Exercise brief:
You are to retype all of the data exactly as it appears.
· · · ·
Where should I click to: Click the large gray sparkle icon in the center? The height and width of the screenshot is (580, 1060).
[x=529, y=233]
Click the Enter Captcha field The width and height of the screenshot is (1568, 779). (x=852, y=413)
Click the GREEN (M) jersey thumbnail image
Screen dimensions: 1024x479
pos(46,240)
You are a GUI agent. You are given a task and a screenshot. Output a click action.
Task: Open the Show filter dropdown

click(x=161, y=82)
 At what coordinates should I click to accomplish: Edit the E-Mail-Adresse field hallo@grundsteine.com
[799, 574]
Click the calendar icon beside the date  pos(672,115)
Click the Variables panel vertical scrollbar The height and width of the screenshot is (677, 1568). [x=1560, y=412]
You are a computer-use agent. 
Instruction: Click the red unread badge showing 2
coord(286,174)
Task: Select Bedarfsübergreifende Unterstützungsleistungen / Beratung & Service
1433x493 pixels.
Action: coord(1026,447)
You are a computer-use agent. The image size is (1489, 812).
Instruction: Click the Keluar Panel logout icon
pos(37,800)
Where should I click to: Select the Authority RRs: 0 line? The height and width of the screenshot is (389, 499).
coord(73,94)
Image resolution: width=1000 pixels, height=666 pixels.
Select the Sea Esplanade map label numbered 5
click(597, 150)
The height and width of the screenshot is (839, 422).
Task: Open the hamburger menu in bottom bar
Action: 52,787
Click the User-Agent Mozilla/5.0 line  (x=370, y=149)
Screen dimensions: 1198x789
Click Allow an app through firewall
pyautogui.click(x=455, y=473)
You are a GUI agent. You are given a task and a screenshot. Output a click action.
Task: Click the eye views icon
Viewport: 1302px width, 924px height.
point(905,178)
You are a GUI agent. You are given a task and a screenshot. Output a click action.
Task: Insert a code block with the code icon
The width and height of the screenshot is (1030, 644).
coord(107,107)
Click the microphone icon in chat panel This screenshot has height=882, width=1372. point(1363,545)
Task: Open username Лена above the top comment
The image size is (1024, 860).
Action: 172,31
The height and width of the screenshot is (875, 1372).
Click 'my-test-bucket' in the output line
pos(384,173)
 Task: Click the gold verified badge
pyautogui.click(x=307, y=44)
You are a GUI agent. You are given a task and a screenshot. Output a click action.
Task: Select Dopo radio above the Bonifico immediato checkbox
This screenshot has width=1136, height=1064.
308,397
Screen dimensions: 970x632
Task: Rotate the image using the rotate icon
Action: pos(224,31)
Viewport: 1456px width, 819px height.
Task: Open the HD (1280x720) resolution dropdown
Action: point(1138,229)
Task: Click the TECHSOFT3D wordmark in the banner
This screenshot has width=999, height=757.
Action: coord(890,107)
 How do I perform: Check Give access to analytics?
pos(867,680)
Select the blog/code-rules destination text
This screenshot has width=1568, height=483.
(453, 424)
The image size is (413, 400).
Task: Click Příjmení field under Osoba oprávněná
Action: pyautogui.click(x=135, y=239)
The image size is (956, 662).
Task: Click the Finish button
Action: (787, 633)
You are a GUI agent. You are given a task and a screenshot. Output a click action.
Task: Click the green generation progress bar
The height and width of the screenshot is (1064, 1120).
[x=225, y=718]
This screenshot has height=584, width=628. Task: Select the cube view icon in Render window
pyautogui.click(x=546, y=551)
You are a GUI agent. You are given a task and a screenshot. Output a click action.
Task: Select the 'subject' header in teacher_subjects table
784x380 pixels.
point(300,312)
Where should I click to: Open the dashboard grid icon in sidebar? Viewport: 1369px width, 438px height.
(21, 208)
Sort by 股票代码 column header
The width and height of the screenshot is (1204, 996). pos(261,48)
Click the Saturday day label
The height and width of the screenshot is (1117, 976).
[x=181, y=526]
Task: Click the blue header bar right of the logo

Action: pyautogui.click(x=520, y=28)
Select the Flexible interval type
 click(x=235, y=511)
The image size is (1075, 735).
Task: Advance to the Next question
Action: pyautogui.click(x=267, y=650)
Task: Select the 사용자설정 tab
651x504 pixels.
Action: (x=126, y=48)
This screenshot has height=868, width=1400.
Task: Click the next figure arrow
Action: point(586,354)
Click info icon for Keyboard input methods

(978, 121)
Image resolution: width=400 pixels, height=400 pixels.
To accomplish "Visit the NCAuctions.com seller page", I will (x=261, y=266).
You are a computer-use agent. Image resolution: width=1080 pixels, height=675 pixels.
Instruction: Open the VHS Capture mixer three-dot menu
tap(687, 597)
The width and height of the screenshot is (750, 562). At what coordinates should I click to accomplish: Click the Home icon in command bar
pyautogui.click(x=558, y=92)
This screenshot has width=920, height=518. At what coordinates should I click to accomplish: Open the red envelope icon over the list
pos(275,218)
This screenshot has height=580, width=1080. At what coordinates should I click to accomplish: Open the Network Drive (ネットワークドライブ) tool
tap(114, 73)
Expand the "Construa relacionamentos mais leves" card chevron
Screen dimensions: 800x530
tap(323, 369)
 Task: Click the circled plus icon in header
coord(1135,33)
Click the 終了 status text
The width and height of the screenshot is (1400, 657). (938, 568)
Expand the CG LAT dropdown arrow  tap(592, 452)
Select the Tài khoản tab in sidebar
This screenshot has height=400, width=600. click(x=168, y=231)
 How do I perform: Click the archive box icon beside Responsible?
· · · ·
Written response:
Where should I click to: Click the large gray sparkle icon in the center? The height and width of the screenshot is (580, 1060).
[x=529, y=233]
Click the Enter Captcha field The width and height of the screenshot is (1568, 779). (x=852, y=413)
Click the GREEN (M) jersey thumbnail image
Screen dimensions: 1024x479
pos(46,240)
You are a GUI agent. You are given a task and a screenshot. Output a click action.
Task: Open the Show filter dropdown

click(x=161, y=82)
 At what coordinates should I click to accomplish: Edit the E-Mail-Adresse field hallo@grundsteine.com
[799, 574]
Click the calendar icon beside the date  pos(672,115)
Click the Variables panel vertical scrollbar The height and width of the screenshot is (677, 1568). [x=1560, y=412]
You are a computer-use agent. 
Instruction: Click the red unread badge showing 2
coord(286,174)
Task: Select Bedarfsübergreifende Unterstützungsleistungen / Beratung & Service
1433x493 pixels.
Action: coord(1026,447)
You are a computer-use agent. The image size is (1489, 812).
Instruction: Click the Keluar Panel logout icon
pos(37,800)
Where should I click to: Select the Authority RRs: 0 line? The height and width of the screenshot is (389, 499).
coord(73,94)
Image resolution: width=1000 pixels, height=666 pixels.
Select the Sea Esplanade map label numbered 5
click(597, 150)
The height and width of the screenshot is (839, 422).
Task: Open the hamburger menu in bottom bar
Action: 52,787
Click the User-Agent Mozilla/5.0 line  (x=370, y=149)
Screen dimensions: 1198x789
Click Allow an app through firewall
pyautogui.click(x=455, y=473)
You are a GUI agent. You are given a task and a screenshot. Output a click action.
Task: Click the eye views icon
Viewport: 1302px width, 924px height.
point(905,178)
You are a GUI agent. You are given a task and a screenshot. Output a click action.
Task: Insert a code block with the code icon
The width and height of the screenshot is (1030, 644).
coord(107,107)
Click the microphone icon in chat panel This screenshot has height=882, width=1372. point(1363,545)
Task: Open username Лена above the top comment
The image size is (1024, 860).
Action: 172,31
The height and width of the screenshot is (875, 1372).
Click 'my-test-bucket' in the output line
pos(384,173)
 Task: Click the gold verified badge
pyautogui.click(x=307, y=44)
You are a GUI agent. You are given a task and a screenshot. Output a click action.
Task: Select Dopo radio above the Bonifico immediato checkbox
This screenshot has width=1136, height=1064.
308,397
Screen dimensions: 970x632
Task: Rotate the image using the rotate icon
Action: pos(224,31)
Viewport: 1456px width, 819px height.
Task: Open the HD (1280x720) resolution dropdown
Action: point(1138,229)
Task: Click the TECHSOFT3D wordmark in the banner
This screenshot has width=999, height=757.
Action: coord(890,107)
 How do I perform: Check Give access to analytics?
pos(867,680)
Select the blog/code-rules destination text
This screenshot has width=1568, height=483.
(453, 424)
The image size is (413, 400).
Task: Click Příjmení field under Osoba oprávněná
Action: pyautogui.click(x=135, y=239)
The image size is (956, 662).
Task: Click the Finish button
Action: (787, 633)
You are a GUI agent. You are given a task and a screenshot. Output a click action.
Task: Click the green generation progress bar
The height and width of the screenshot is (1064, 1120).
[x=225, y=718]
This screenshot has height=584, width=628. Task: Select the cube view icon in Render window
pyautogui.click(x=546, y=551)
You are a GUI agent. You are given a task and a screenshot. Output a click action.
Task: Select the 'subject' header in teacher_subjects table
784x380 pixels.
point(300,312)
Where should I click to: Open the dashboard grid icon in sidebar? Viewport: 1369px width, 438px height.
(21, 208)
Sort by 股票代码 column header
The width and height of the screenshot is (1204, 996). pos(261,48)
Click the Saturday day label
The height and width of the screenshot is (1117, 976).
[x=181, y=526]
Task: Click the blue header bar right of the logo

Action: pyautogui.click(x=520, y=28)
Select the Flexible interval type
 click(x=235, y=511)
The image size is (1075, 735).
Task: Advance to the Next question
Action: pyautogui.click(x=267, y=650)
Task: Select the 사용자설정 tab
651x504 pixels.
Action: (x=126, y=48)
This screenshot has height=868, width=1400.
Task: Click the next figure arrow
Action: point(586,354)
Click info icon for Keyboard input methods

(978, 121)
Image resolution: width=400 pixels, height=400 pixels.
To accomplish "Visit the NCAuctions.com seller page", I will (x=261, y=266).
You are a computer-use agent. Image resolution: width=1080 pixels, height=675 pixels.
Instruction: Open the VHS Capture mixer three-dot menu
tap(687, 597)
The width and height of the screenshot is (750, 562). At what coordinates should I click to accomplish: Click the Home icon in command bar
pyautogui.click(x=558, y=92)
This screenshot has width=920, height=518. At what coordinates should I click to accomplish: Open the red envelope icon over the list
pos(275,218)
This screenshot has height=580, width=1080. At what coordinates should I click to accomplish: Open the Network Drive (ネットワークドライブ) tool
tap(114, 73)
Expand the "Construa relacionamentos mais leves" card chevron
Screen dimensions: 800x530
tap(323, 369)
 Task: Click the circled plus icon in header
coord(1135,33)
Click the 終了 status text
The width and height of the screenshot is (1400, 657). (938, 568)
Expand the CG LAT dropdown arrow  tap(592, 452)
Select the Tài khoản tab in sidebar
This screenshot has height=400, width=600. click(x=168, y=231)
 How do I perform: Click the archive box icon beside Responsible?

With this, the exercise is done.